The basic difference between these two methods is not how, but where and who performs the maintenance. CIP is performed in the manufacturing plant for quick recovery and continued equipment use, and it usually is performed by the person in charge of maintenance. Utilizing an authorized cleaning facility for maintenance requires removing the equipment and shipping it to a facility outside the plant where certified maintenance personnel service the plate heat exchanger. A closer look at each method will help shed light on which is best.
CIP Maintenance. Because of the advantages of quick turnarounds in a maintenance cycle, CIP is an attractive maintenance method. It is faster, more convenient and simple. It is also a preferred cleaning method when especially corrosive liquids are being processed. Typically, a CIP operation would be as follows:
- The plate heat exchanger unit is turned off.
- All fluids are drained from the unit. Single-pass units are self-draining.
Multi-pass units may require special drain holes.
- The preselected cleaning solution is circulated through the unit in a
bottom-to-top flow to totally flood the unit and prevent channel ing. When it is determined that the solution is no longer reacting with the substances inside the unit, the cleaning is complete.
- The unit is drained of the cleaning solution and, if necessary, rinsed with water and put back online.
For all its advantages, be careful when making CIP the exclusive method for maintenance of a plate heat exchanger. CIP has its place, but the drawbacks can be costly. The person performing CIP may not be certified to maintain the equipment.
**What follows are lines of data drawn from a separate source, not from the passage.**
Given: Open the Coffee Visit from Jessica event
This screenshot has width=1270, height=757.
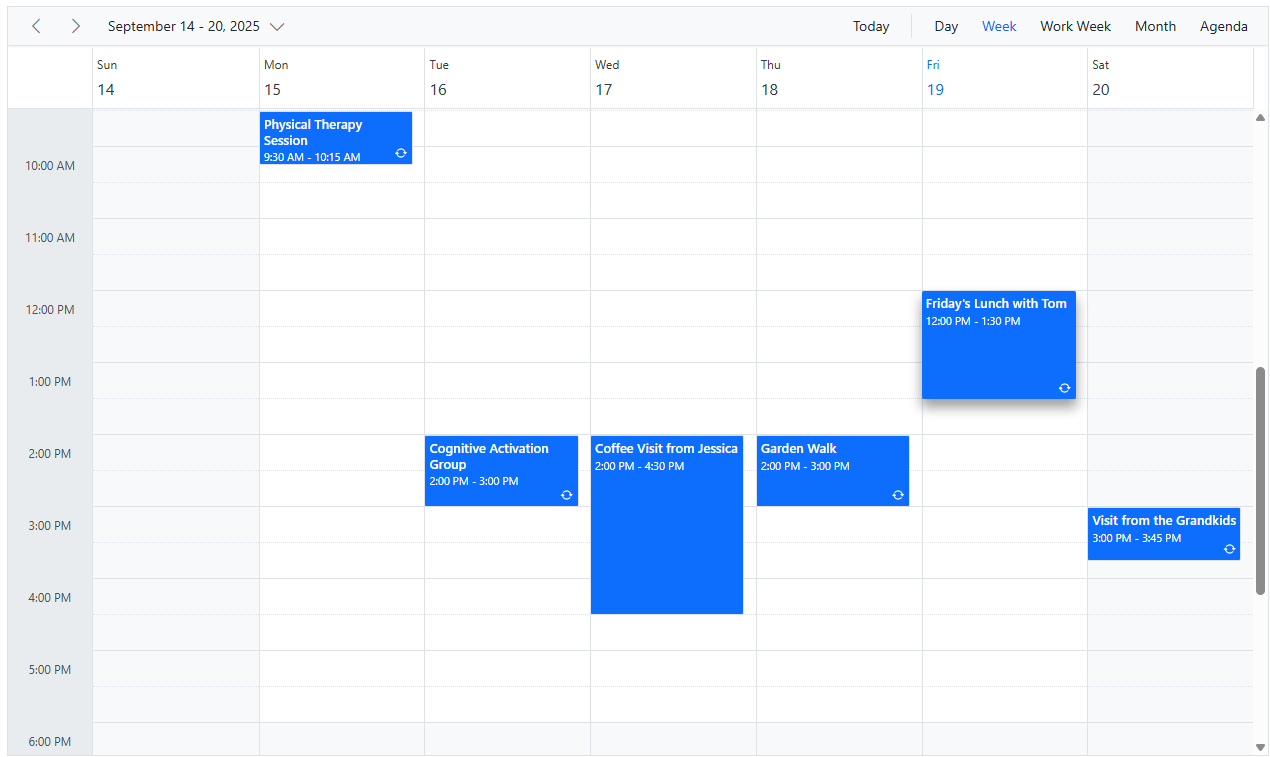Looking at the screenshot, I should point(666,530).
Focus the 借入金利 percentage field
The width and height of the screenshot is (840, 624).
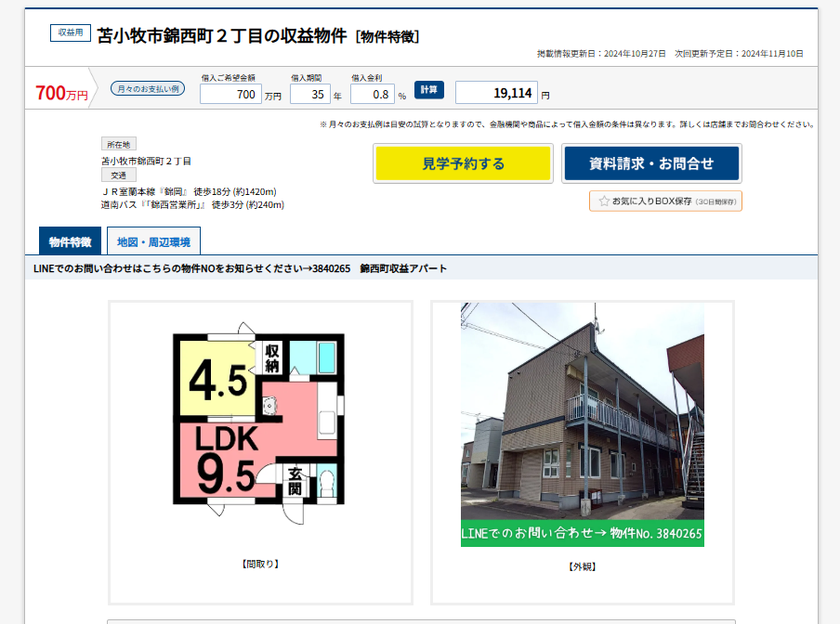tap(372, 94)
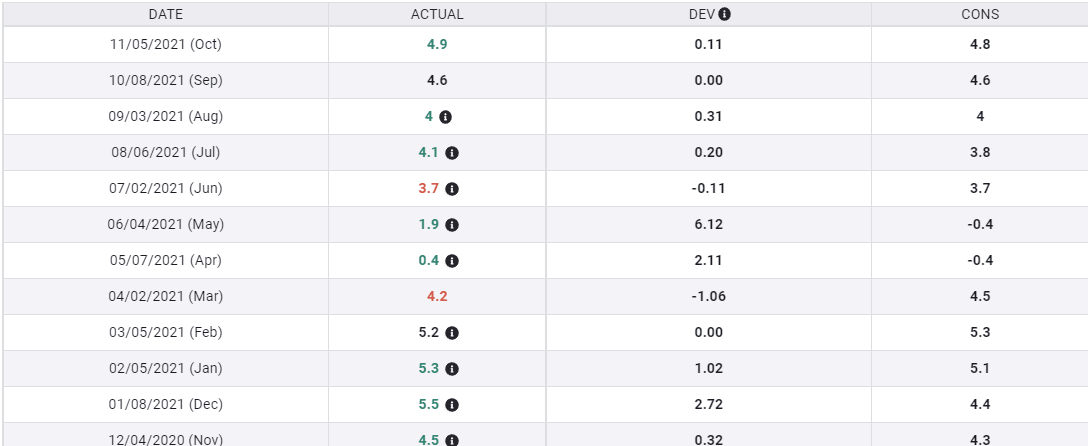Select the 11/05/2021 (Oct) date cell

click(165, 45)
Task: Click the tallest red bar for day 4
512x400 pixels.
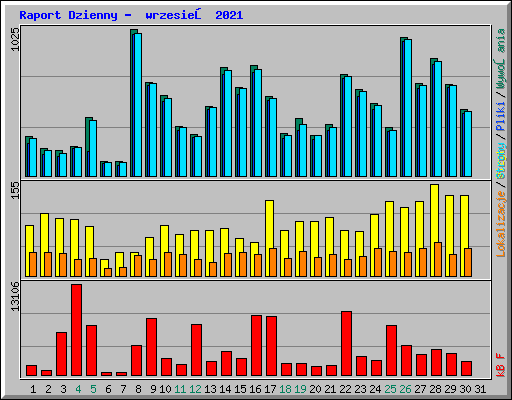Action: [x=76, y=330]
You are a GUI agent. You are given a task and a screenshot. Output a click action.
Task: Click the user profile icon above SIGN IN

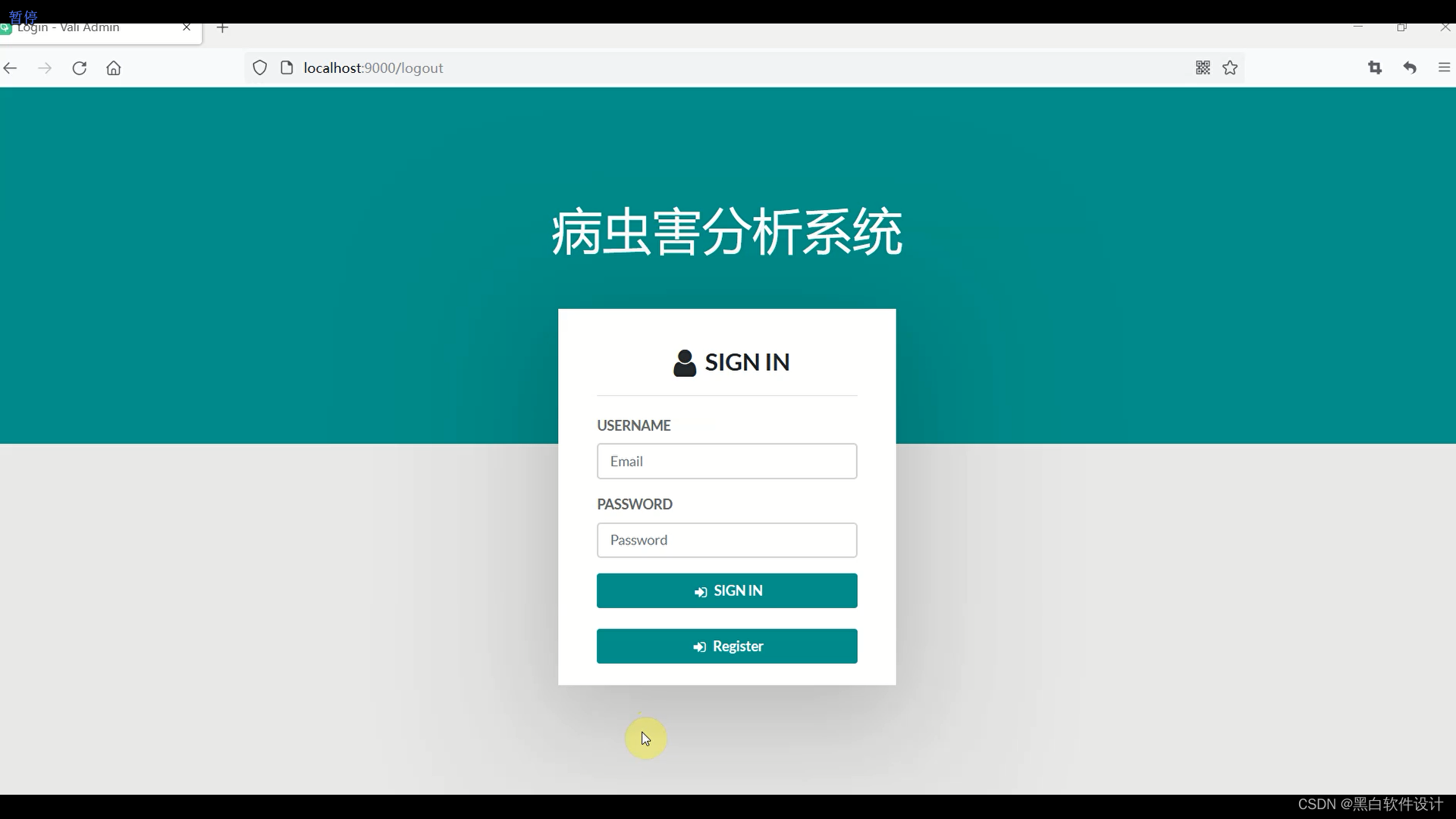pyautogui.click(x=685, y=362)

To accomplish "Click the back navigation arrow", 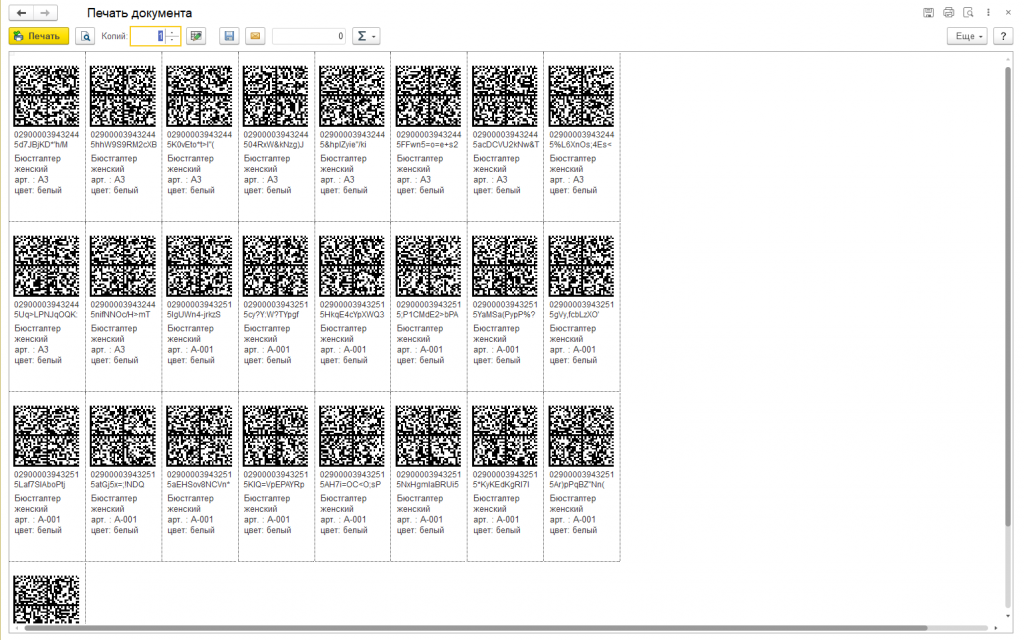I will 21,12.
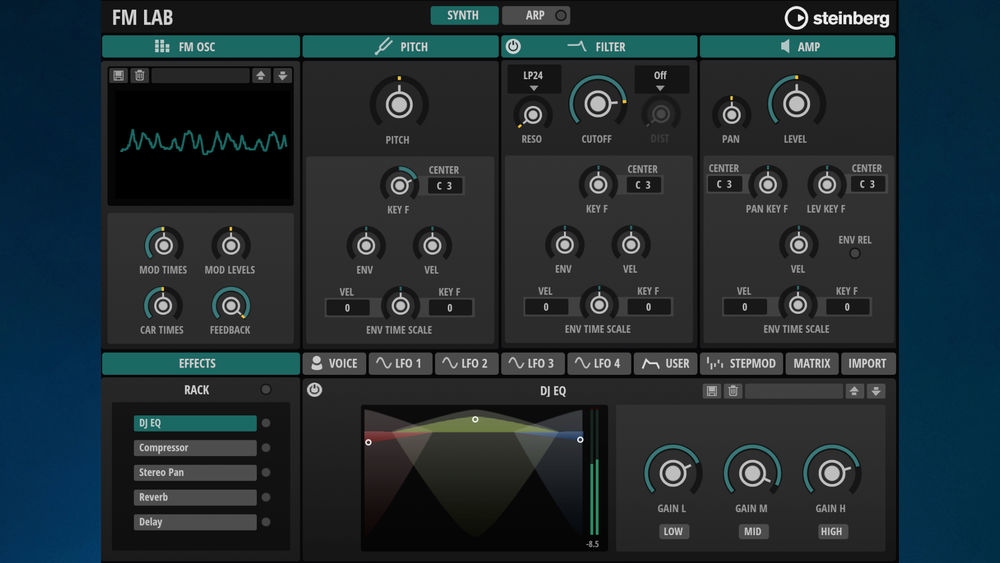Viewport: 1000px width, 563px height.
Task: Open the LP24 filter type dropdown
Action: (x=533, y=80)

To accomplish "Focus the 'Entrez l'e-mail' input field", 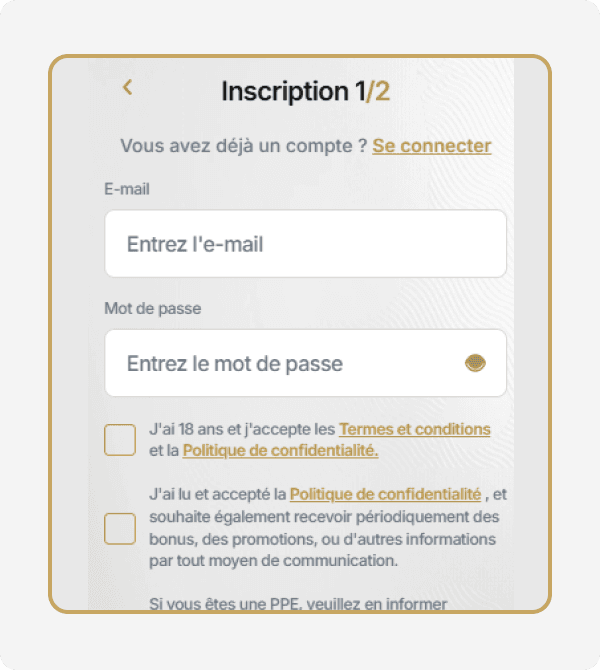I will coord(305,244).
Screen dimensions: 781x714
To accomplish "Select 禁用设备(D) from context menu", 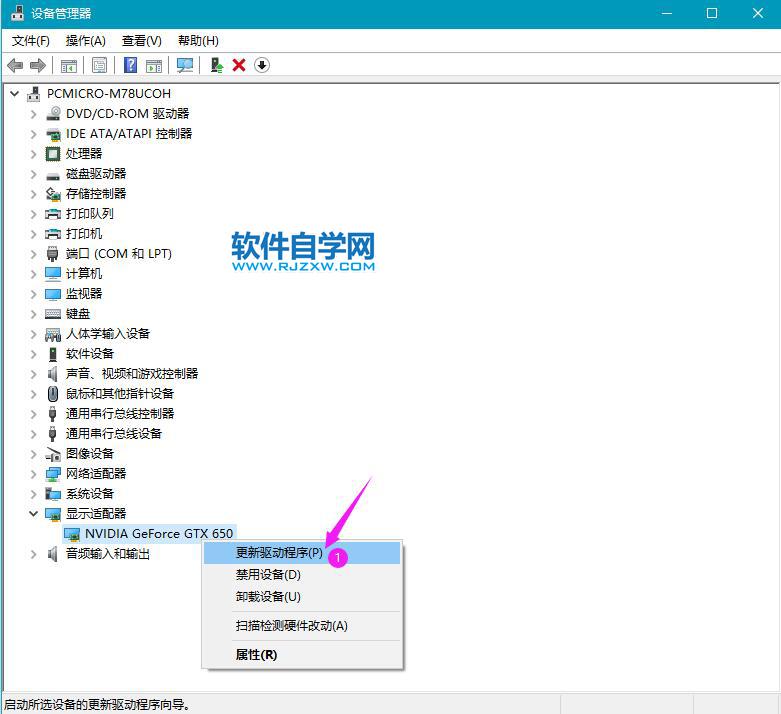I will [x=268, y=575].

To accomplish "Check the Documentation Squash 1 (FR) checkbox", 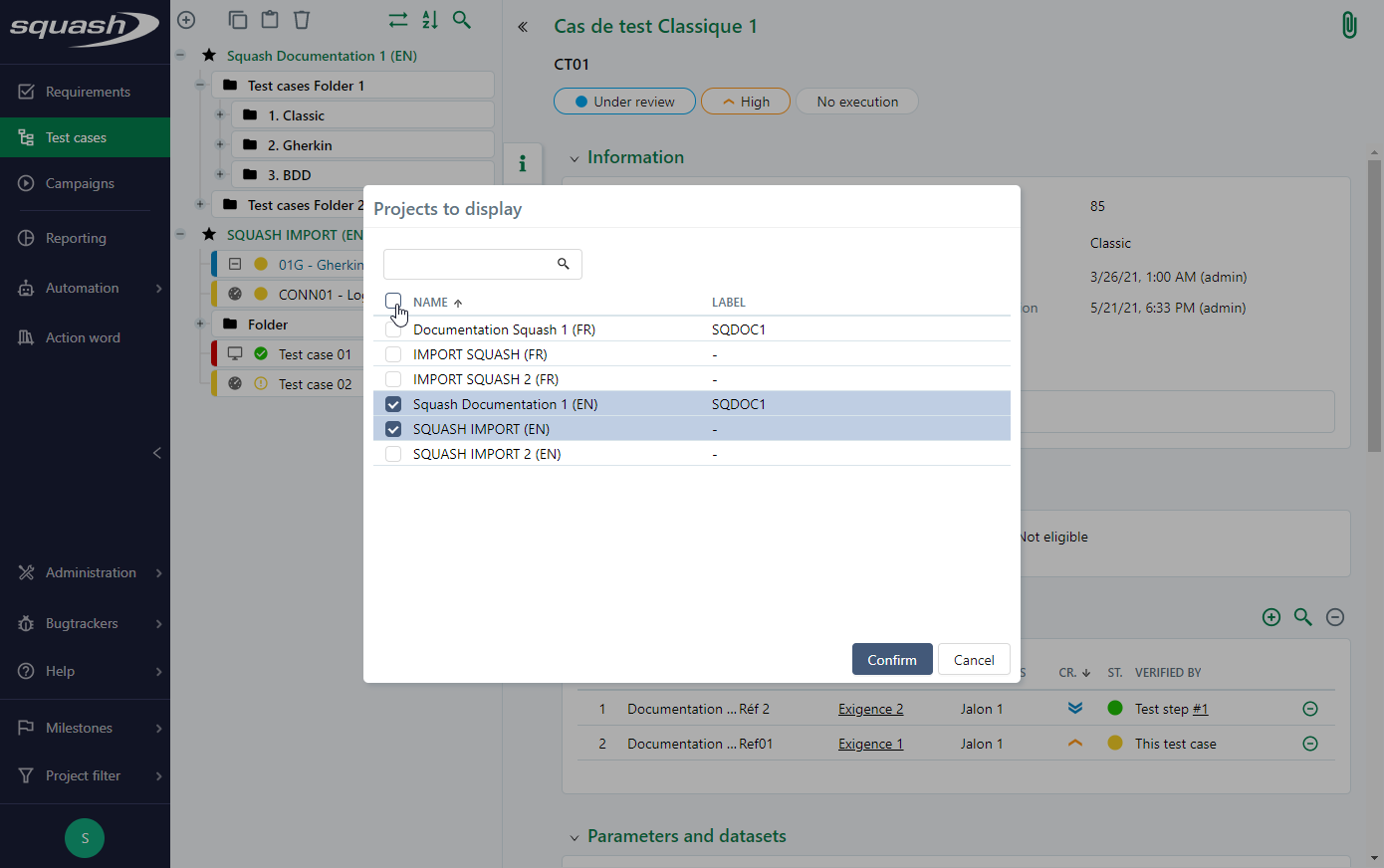I will 393,329.
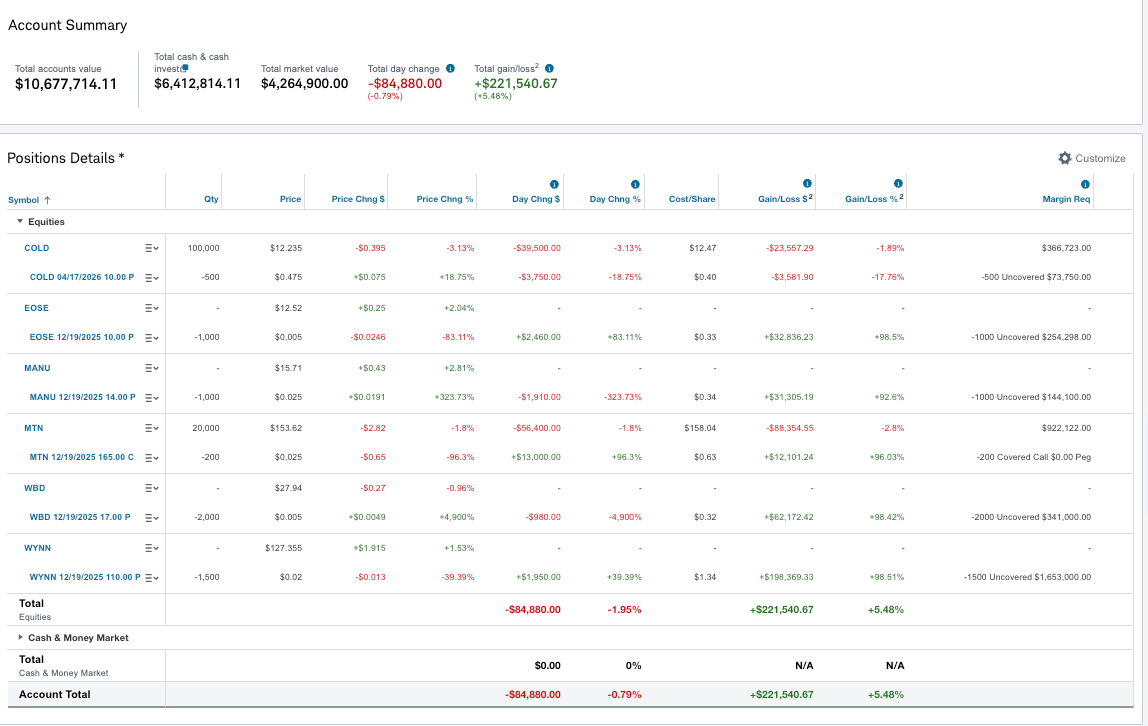The width and height of the screenshot is (1148, 726).
Task: Click the Total day change info icon
Action: [450, 69]
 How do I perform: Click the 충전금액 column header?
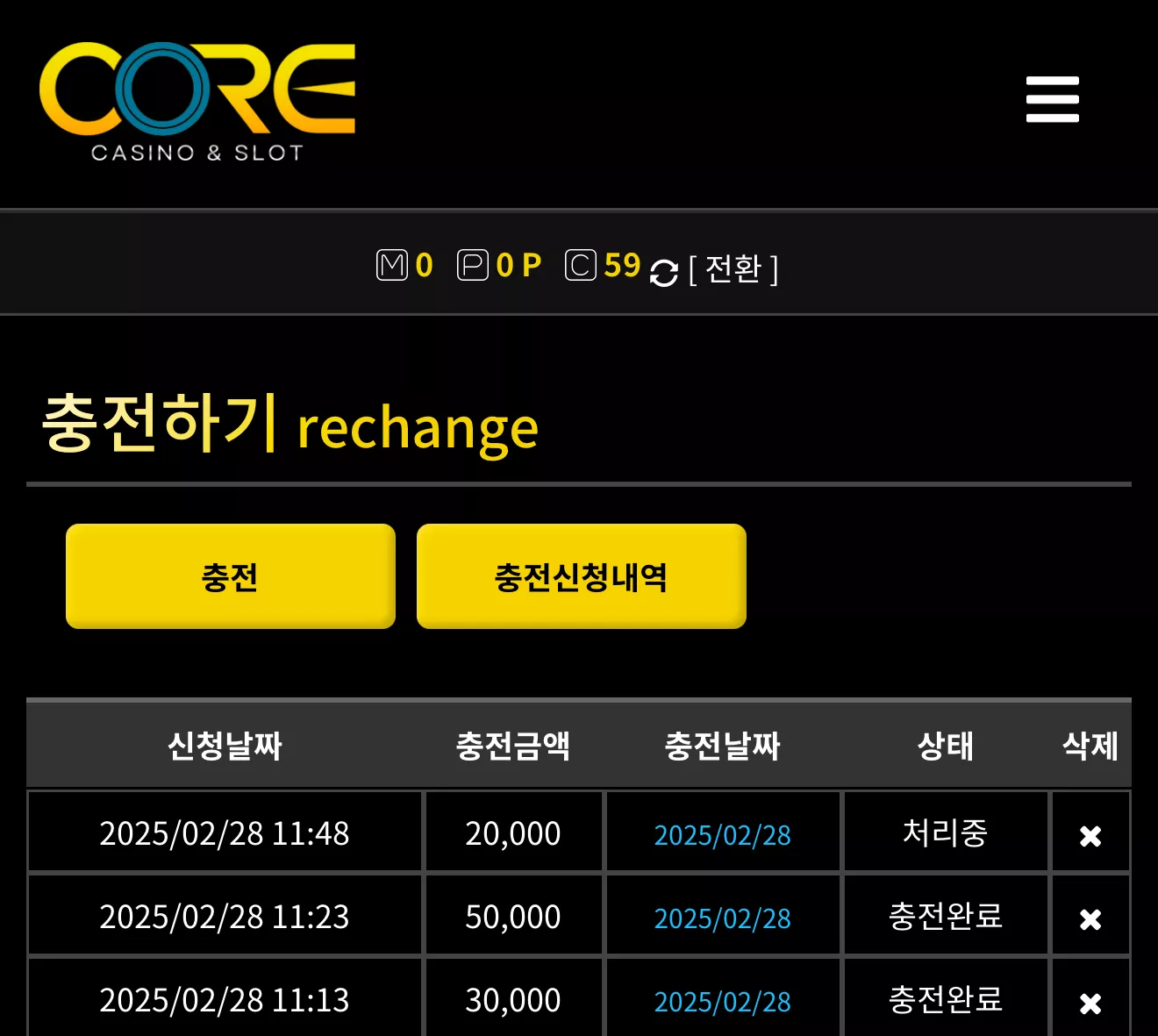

If replacement of gaskets and other parts is deemed necessary, the maintenance staff may not be qualified to do it. The temptation to order non-OEM replacement parts when CIP is used exclusively is further testament to getting into a false sense of cost cutting for effectiveness. Lack of technical and operational support and warranties of replacement parts can be a recipe for continued failures, lost production time and high labor cost. Typical plate heat exchanger original equipment replacement parts are:
- OEM gaskets.
- Guide bars.
- Tie bolt assemblies.
All replacement components are based on original “as built” prints or those that will be compatible with process fluids, pressures and temperatures. Caution is the best guideline to use when deciding on a CIP method on any maintenance need that arises.
At an authorized cleaning facility, each plate is logged and visually inspected to determine if it merits reconditioning. The client is informed if any plate is unserviceable and why. The facility cross-checks its database to confirm the plate heat exchanger’s original specifications and then conducts a close visual inspection of gaskets and contact points on the remaining plates to determine if there is any erosion or apparent change from the original specification. Then the precise cleaning and treatment process required is determined.
Plates are pressure-washed, rinsed and subjected to either hot caustic stripping and/or a manual procedure for gasket and scale removal. They are subjected to immersion in a variety of acids compatible with the plate material to remove the balance of any foulants. Cleaned plates are fully visually inspected and a 10 percent sampling of plates are dye-penetrant tested. Each tested plate is sprayed with dye and inspected under ultraviolet light to locate any pin-hole leaks or cracks. Following this procedure, plates again are pressure-washed and rinsed to remove all traces of the dye.
Plates then are re-gasketed with an OEM-spec gasket adhesive that eases field repair should it be required. Plates receive a thorough inspection before being packed and shipped. Units are hydrostatically tested prior to shipment.
A properly maintained plate heat exchanger can provide many trouble-free years of operation. No piece of equipment is perfect, however; every unit will eventually have problems, and if costly downtime and product loss are to be minimized, a maintenance program is one solution.